Creating a custom data class that finds column similarities

Create a custom column similarities data class that uses a machine learning algorithm to search for similarities between a reference column and a column that is classified.

You must run a column analysis on the column that contains the data that you consider being representative of the domain that you want to classify. This is the reference column.

Column similarity is a machine learning algorithm which tries to find similarities in the characteristics of the data between a reference column and a column to be classified. The main objective of this data class is not to find the same values, but to find the same kind of data. The algorithm takes different aspects of the data into consideration such as the format, eventual repeating tokens, combination of characters which are often used or never used, statistical distributions, and so on.

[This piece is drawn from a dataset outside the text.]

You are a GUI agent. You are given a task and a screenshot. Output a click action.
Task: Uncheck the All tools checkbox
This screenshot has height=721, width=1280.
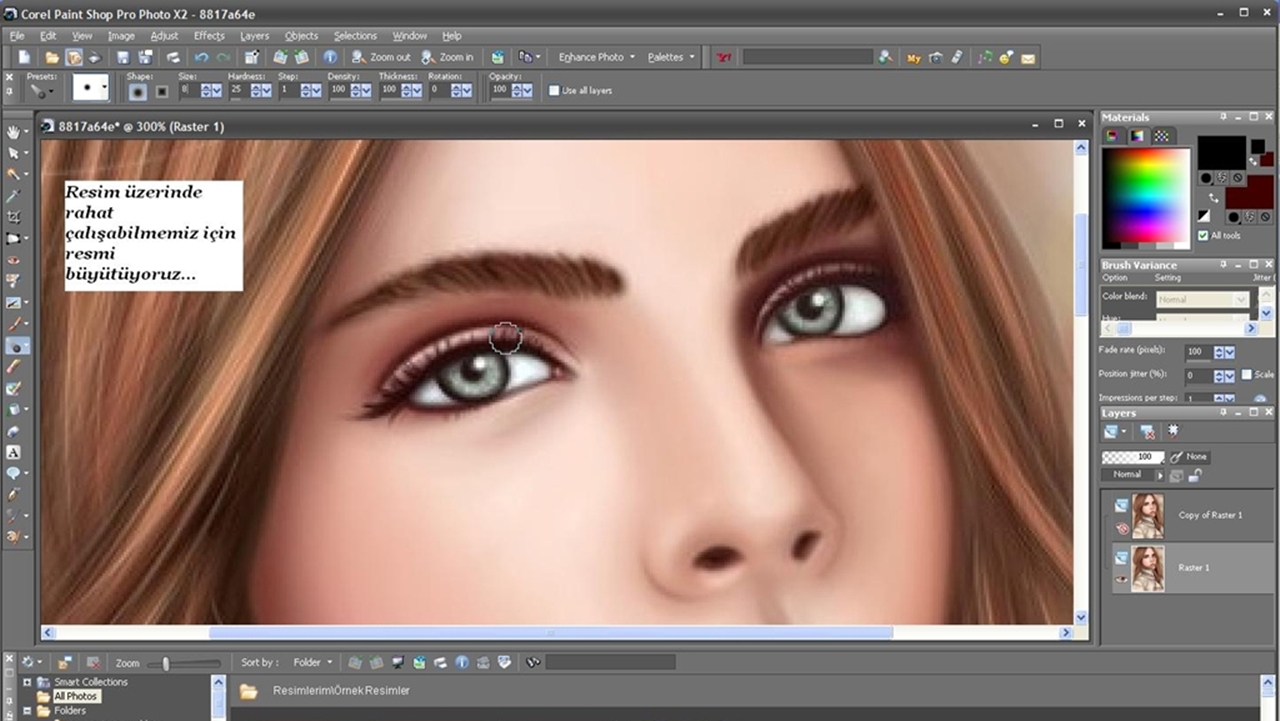(x=1203, y=236)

After the column similarity data class is created, you do not need to keep the data set or the workspace that contains the data set. When you create the data class, all deployment information is copied over to the data class definition and it does not access the original analysis results of the reference column after it is deployed. If you analyze the reference column again because the data has changed, you need to redeploy the data class. After you create the data class, you can import or export that data class to another computer that does not have the reference column.

On the services or client tiers, run the following command to create a data class of the type Column Similarity out of the reference column:

IAAdmin -user user_name -password password -url https://host:port
-createColumnSimilarityDataClass -classCode <class_code_of_new_class> 
-className <name of new class>[-classDescription <description of new class>] 
-projectName <project of reference column> -referenceColumn <name of reference column> 
[-confidenceThreshold <confidence threshold of new class>]

/opt/IBM/InformationServer/ASBNode/bin/IAAdmin.sh -user admin -password admin 
-url https://myserver.organization.com:9443  -createColumnSimilarityDataClass -classCode test3 
-className test3Name -projectName Accounts 
-referenceColumn PRODUCT_DB.PRODUCTS.PRODUCTS_LIST.PRODUCT_CODE  
-confidenceThreshold 0.6